Netflix has taken the wraps off of its ZooKeeper library and has given some insight to coming open source projects as well. The company announced four projects in its pipeline, and a portal on GitHub for its projects.
Curator is a set of libraries that are supposed to make using Apache ZooKeeper simpler. While ZooKeeper has its own client, Netflix says “using the client is non-trivial and error prone.”
What is Curator?
ZooKeeper is a “coordination service” for distributed applications, originally developed by Yahoo. The basic idea is that ZooKeeper is software to coordinate distributed processes, something that was usually done with one-off software that’s fragile, not actually a part of the core applications and usually disposed to errors. So, ZooKeeper is meant to be a solution that can be re-used for managing all kinds of distributed applications.
Problem being that using ZooKeeper itself may be more complicated and error-prone than some companies want to deal with.
Curator comprises a replacement client for ZooKeeper, a framework to simplify using ZooKeeper, tools for error handling, and several recipes built with the Curator framework. Curator also includes several utilities and extensions.

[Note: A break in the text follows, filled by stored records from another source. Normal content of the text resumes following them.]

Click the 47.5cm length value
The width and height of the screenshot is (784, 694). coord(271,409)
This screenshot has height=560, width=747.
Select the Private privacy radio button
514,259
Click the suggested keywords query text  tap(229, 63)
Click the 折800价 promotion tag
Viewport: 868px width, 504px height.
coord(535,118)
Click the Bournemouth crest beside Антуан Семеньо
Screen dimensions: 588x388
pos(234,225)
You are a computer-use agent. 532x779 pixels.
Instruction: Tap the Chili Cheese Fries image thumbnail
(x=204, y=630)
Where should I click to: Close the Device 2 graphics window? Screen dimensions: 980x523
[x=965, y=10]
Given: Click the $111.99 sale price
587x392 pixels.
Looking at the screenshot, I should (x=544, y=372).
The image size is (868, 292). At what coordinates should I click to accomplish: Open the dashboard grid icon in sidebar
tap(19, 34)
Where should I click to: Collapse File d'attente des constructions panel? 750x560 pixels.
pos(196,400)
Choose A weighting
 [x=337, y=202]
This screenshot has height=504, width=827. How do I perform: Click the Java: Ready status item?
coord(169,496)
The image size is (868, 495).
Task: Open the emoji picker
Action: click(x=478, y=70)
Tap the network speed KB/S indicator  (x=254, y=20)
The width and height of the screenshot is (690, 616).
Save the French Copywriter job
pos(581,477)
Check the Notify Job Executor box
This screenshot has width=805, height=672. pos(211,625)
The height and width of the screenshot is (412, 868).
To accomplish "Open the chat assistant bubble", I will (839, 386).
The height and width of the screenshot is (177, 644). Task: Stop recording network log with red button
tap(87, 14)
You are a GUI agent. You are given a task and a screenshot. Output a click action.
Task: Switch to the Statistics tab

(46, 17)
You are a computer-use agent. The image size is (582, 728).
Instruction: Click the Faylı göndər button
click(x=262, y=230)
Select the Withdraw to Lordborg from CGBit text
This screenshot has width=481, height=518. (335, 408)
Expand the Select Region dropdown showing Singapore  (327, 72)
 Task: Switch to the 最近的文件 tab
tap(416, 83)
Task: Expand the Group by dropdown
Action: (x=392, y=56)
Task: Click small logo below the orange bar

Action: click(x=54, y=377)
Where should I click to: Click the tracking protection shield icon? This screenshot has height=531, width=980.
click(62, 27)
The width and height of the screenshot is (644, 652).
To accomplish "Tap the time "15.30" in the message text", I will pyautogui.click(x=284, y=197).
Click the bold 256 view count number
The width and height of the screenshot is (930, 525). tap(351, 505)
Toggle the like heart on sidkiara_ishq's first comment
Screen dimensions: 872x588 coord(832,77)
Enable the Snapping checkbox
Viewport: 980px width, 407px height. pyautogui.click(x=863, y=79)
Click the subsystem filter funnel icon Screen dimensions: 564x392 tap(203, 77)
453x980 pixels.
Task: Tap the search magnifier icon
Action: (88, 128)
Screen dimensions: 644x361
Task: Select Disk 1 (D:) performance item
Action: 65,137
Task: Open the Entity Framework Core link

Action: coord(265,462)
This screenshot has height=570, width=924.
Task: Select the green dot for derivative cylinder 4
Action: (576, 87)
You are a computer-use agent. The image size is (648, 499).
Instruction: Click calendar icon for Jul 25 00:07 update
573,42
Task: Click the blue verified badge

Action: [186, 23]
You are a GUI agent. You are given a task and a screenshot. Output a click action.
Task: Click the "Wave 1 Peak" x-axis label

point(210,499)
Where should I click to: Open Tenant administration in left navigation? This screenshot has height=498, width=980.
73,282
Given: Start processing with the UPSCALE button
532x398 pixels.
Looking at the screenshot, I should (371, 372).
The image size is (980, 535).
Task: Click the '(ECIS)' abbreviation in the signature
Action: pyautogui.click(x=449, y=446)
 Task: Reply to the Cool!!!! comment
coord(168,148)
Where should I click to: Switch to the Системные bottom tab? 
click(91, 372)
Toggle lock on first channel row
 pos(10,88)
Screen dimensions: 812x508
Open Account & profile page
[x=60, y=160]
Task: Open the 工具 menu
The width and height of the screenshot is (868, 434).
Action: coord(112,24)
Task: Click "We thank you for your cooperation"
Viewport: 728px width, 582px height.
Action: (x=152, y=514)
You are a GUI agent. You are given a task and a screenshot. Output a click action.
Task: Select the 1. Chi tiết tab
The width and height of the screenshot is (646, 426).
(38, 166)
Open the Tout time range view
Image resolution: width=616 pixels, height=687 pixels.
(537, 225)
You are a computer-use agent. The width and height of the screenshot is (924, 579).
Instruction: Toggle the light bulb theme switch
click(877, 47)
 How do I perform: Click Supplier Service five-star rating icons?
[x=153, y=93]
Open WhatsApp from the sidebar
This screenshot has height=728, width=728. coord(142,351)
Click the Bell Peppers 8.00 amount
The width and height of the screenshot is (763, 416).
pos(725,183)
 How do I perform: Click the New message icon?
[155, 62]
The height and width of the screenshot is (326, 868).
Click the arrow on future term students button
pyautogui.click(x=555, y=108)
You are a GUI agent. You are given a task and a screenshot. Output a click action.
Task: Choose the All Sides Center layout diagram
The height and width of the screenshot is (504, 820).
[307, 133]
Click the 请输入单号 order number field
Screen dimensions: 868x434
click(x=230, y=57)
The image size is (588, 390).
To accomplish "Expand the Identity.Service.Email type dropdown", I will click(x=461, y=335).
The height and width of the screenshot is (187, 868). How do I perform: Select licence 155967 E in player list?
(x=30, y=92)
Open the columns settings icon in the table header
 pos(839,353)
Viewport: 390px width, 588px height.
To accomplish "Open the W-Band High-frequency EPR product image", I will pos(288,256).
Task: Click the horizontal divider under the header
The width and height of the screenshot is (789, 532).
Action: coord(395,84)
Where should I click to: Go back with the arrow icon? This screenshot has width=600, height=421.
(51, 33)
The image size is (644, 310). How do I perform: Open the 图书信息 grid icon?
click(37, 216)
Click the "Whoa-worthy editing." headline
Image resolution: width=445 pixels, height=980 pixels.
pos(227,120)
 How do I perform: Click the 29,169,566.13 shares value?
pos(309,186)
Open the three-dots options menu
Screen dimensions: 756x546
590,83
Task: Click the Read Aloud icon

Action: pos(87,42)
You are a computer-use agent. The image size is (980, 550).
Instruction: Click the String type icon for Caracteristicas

Curator adds a “pluggable retry mechanism” to ZooKeeper so that when something throws an error, there’s a set of policies that can be used when trying to retry an operation. It also provides connection state monitoring and instance management.
Curator is available immediately and is Apache 2.0 licensed.
More to Come
This is the first of (at least) four projects that Netflix plans to release. Jordan Zimmerman, the author of Curator and the post announcing it, says that Netflix will be releasing three tools for working with Cassandra. Astyanax is described as a client for Cassandra, CassJMeter for running Cassandra tests, and Priam. Zimmerman writes that Priam will handle centralized configuration management, backup/recovery and token management for Cassandra.
It’s also worth noting part of the post is a prominent solicitation to developers who also might want to work on open source projects for Netflix. Despite the company’s rough year, it looks like open source is doing pretty well at Netflix.